The foregoing accords with the general rule in other jurisdictions. The following is from 5 Am. Jur. 730, Automobiles, Sec. 394: "In the absence of authority on part of the driver to invite or permit others to ride, the only duty which the employer owes to one invited or permitted to ride is to avoid a wanton or willful injury to him; such a person is not a licensee of the employer. However, one riding in an automobile with the permission of a servant is not, according to the weight of authority, deprived of all recourse against the master for an injury sustained, though the servant, in granting the permission, is not acting within the scope of his employment, or is not clothed by the master with the apparent authority to grant it. In the case of such an unauthorized permission to a third person to be on the vehicle, it is generally held that although the master is not required to exercise the same degree of care as where the permission is authorized actually or ostensibly, he is nevertheless liable for a wanton, willful, or reckless injury inflicted on the third person by a servant who is acting within the scope of his employment."

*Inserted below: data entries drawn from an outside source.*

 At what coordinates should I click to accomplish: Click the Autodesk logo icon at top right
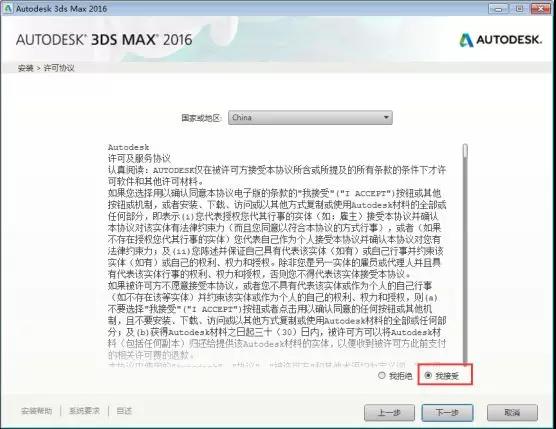(x=466, y=40)
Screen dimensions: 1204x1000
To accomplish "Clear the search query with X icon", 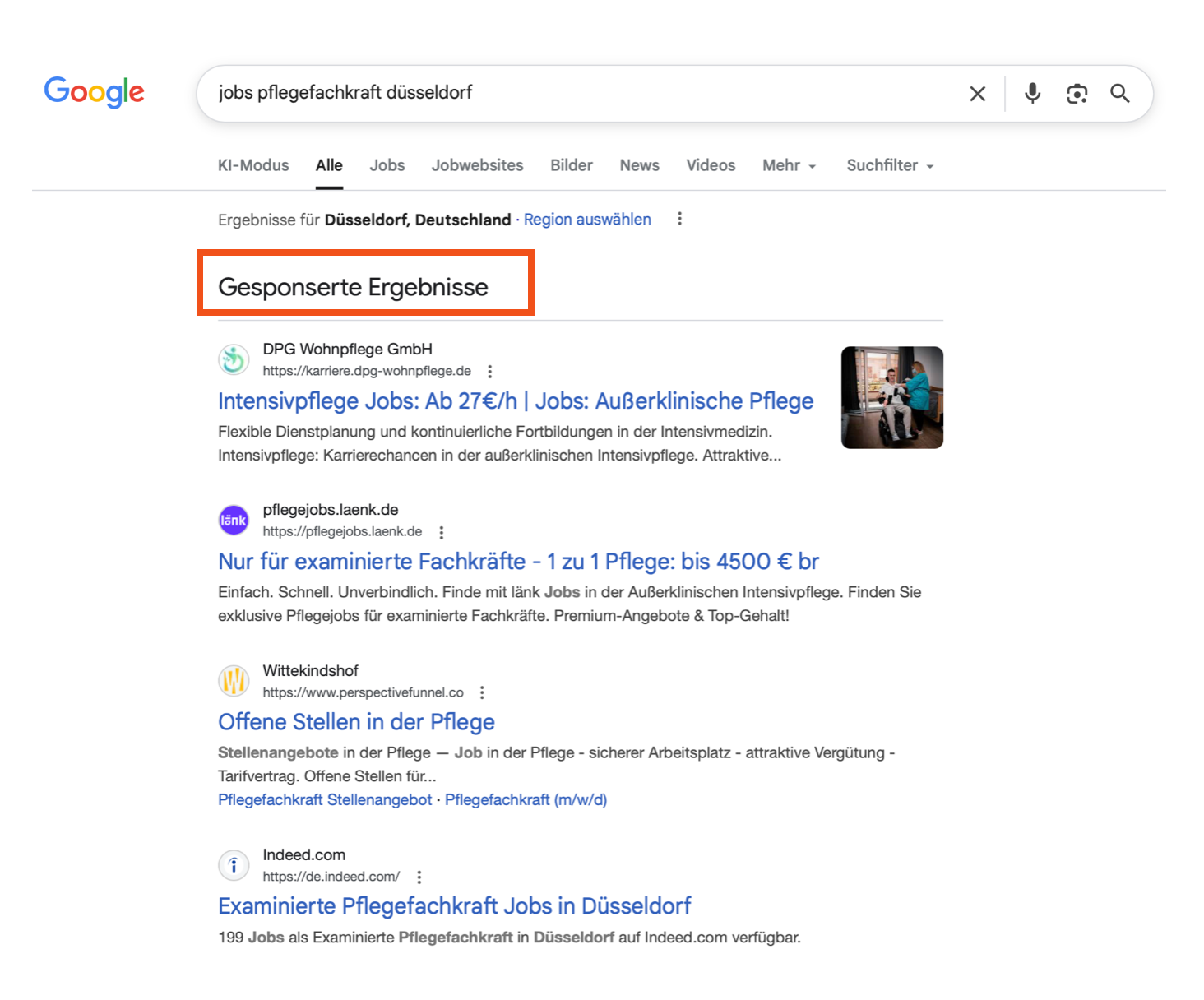I will pos(977,94).
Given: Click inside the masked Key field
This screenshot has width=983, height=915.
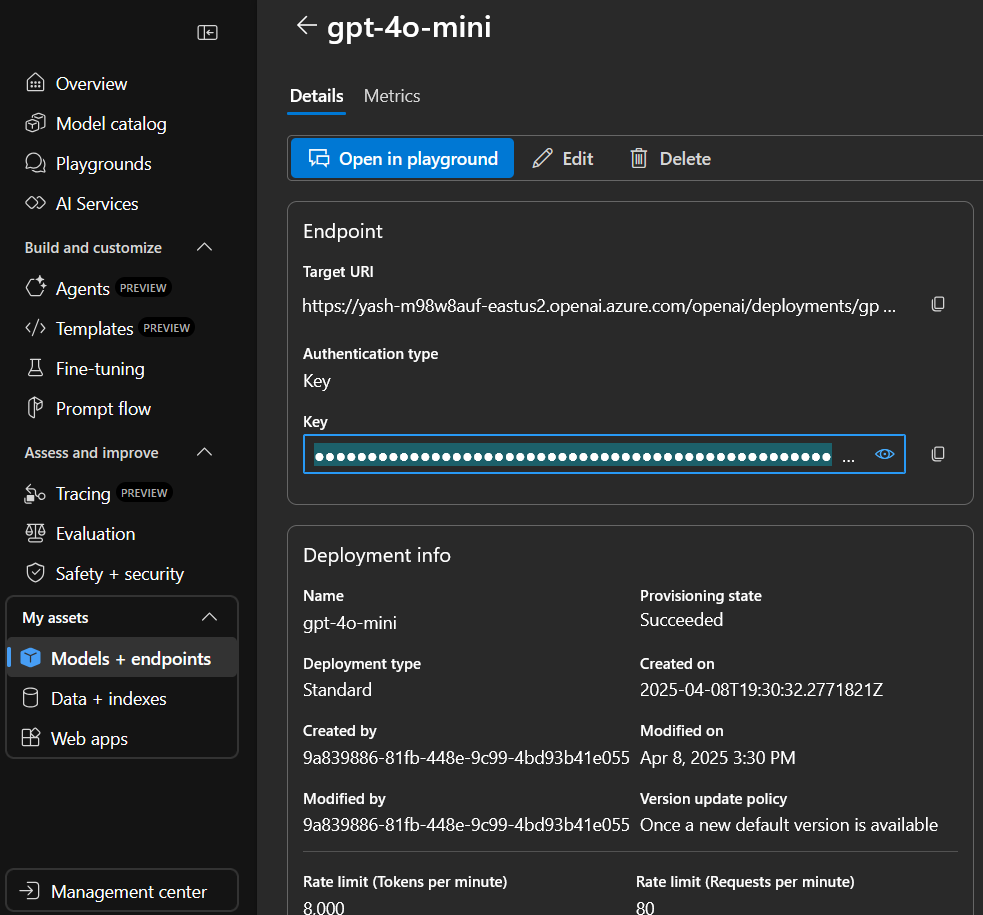Looking at the screenshot, I should point(570,453).
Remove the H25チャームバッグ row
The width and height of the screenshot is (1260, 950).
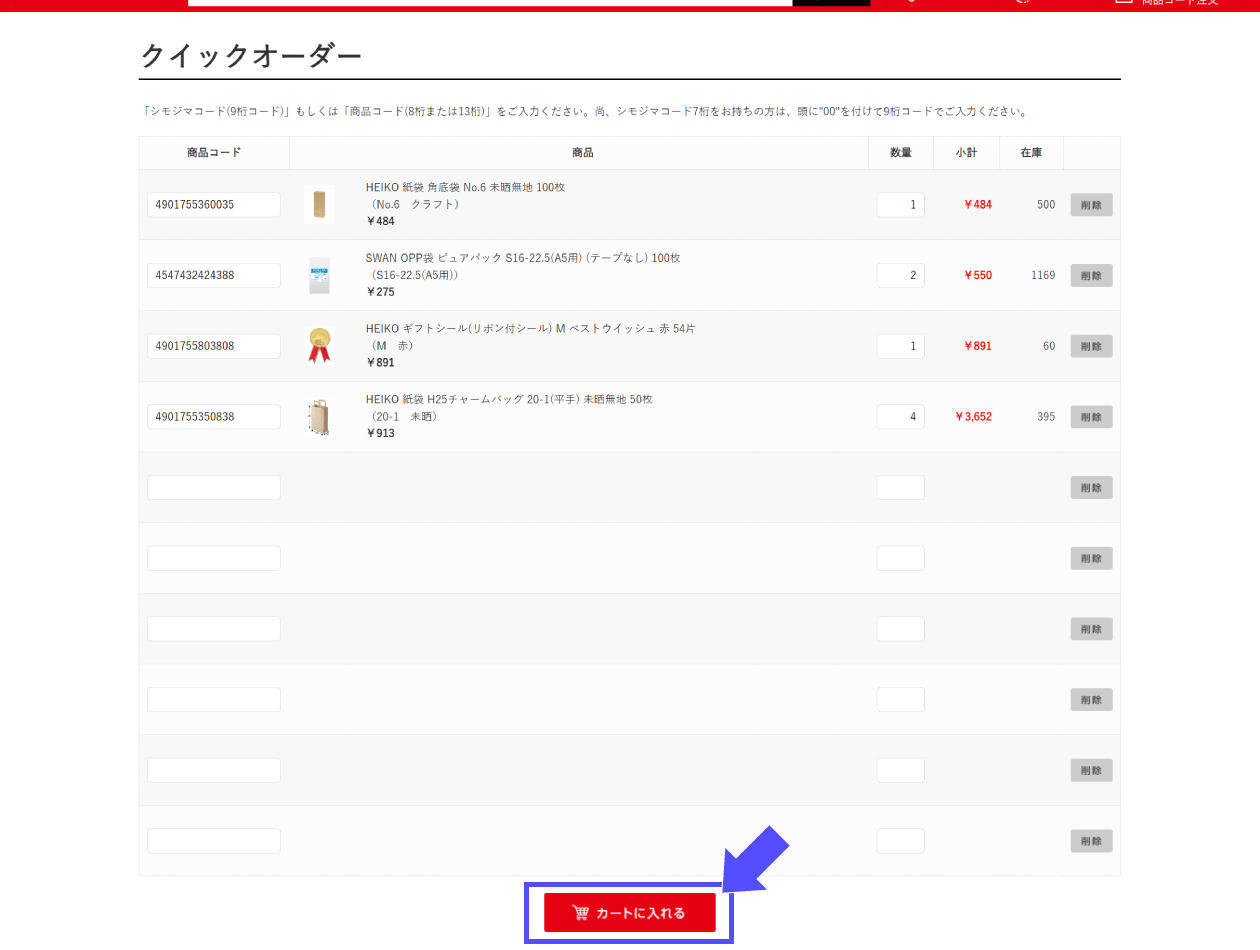[x=1091, y=417]
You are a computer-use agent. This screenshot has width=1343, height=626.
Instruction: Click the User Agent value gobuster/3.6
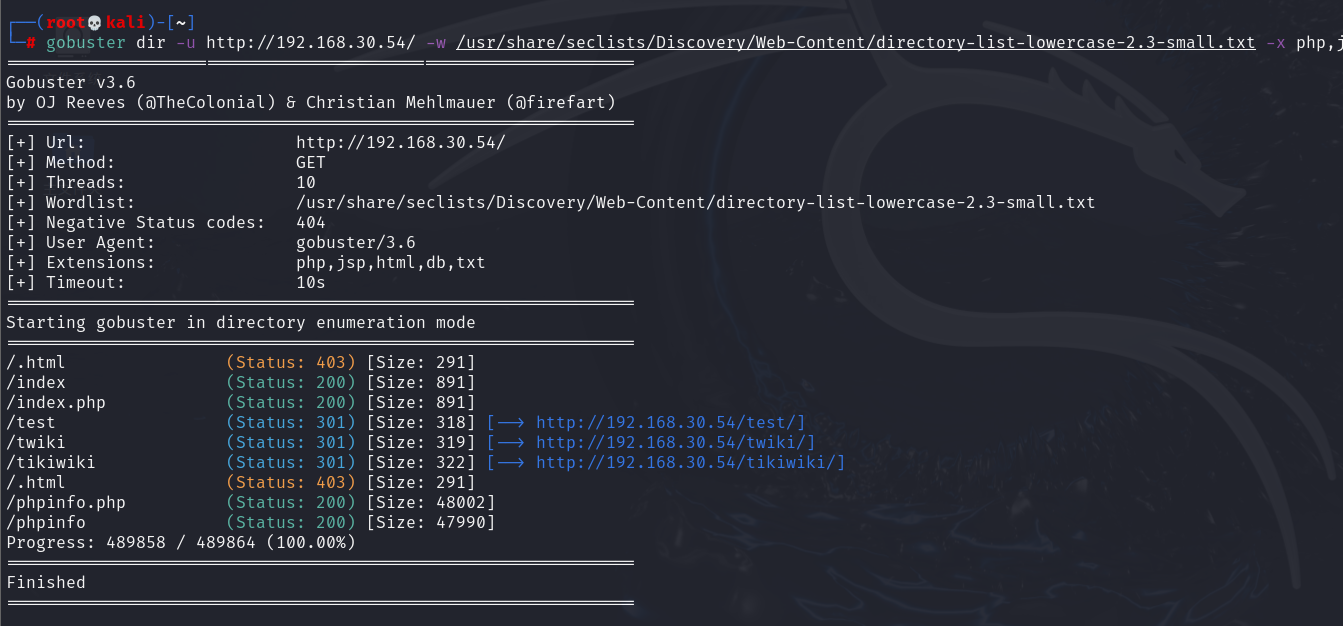(356, 242)
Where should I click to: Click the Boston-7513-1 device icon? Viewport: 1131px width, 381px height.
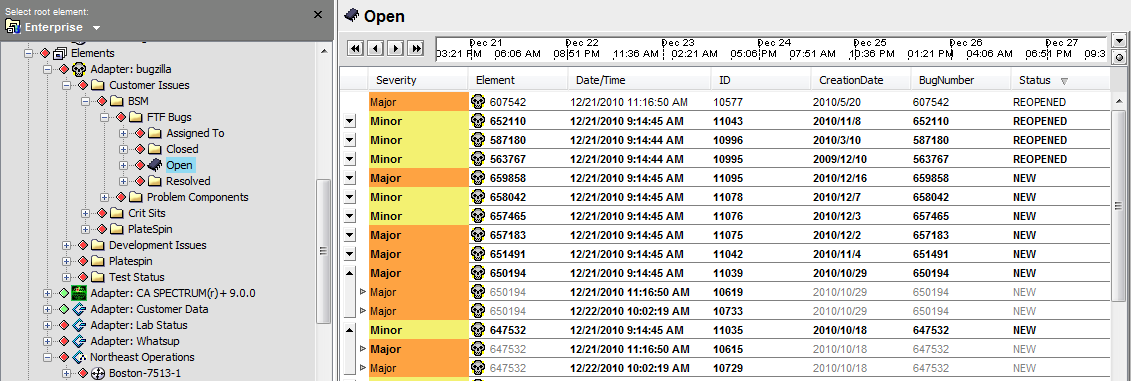(x=98, y=373)
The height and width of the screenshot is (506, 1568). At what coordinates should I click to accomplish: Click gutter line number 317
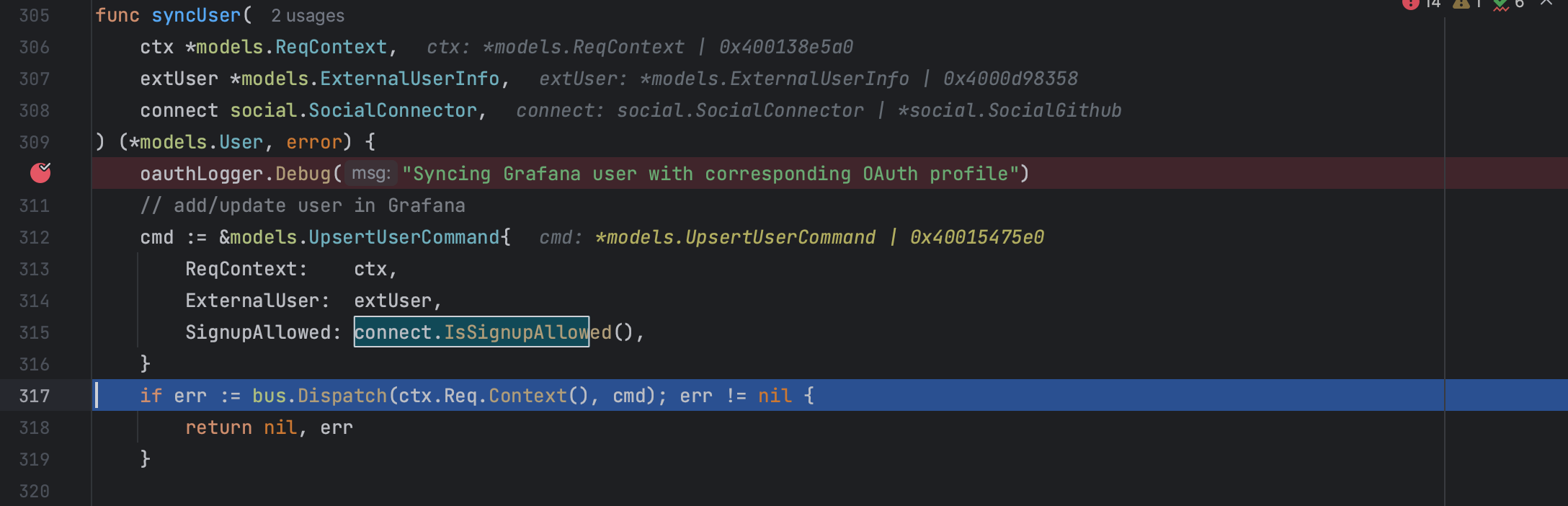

A wealth of foreign cases on the subject may be found by reference to the annotation in 65 A.L.R. 952, the earlier annotations there cited, and the "Blue Books" of supplemental decisions of that series.

*211 Appellant points out that it is not alleged in the complaint that he had authorized the other defendant, his agent, to take the decedent to ride in his automobile; however, appellant does not rely in argument on this but on the bald position that he is not liable under the statute because he did not personally, willfully bring about the death of decedent. Hence it is unnecessary to now consider the absence of such an allegation. The other facts alleged in the complaint are sufficient to support recovery under either of the rules stated above from Lawson v. Duncan. We find nothing in the provisions of the guest statute which impinges upon the authority of Lawson v. Duncan, which disposes of the appeal.

The order excepted to is affirmed, with leave to defendants to serve answer to the complaint within ten days after the remittitur is filed in the circuit court.

BAKER, C.J., TAYLOR and OXNER, JJ., and L.D. LIDE, Acting Associate Justice, concur.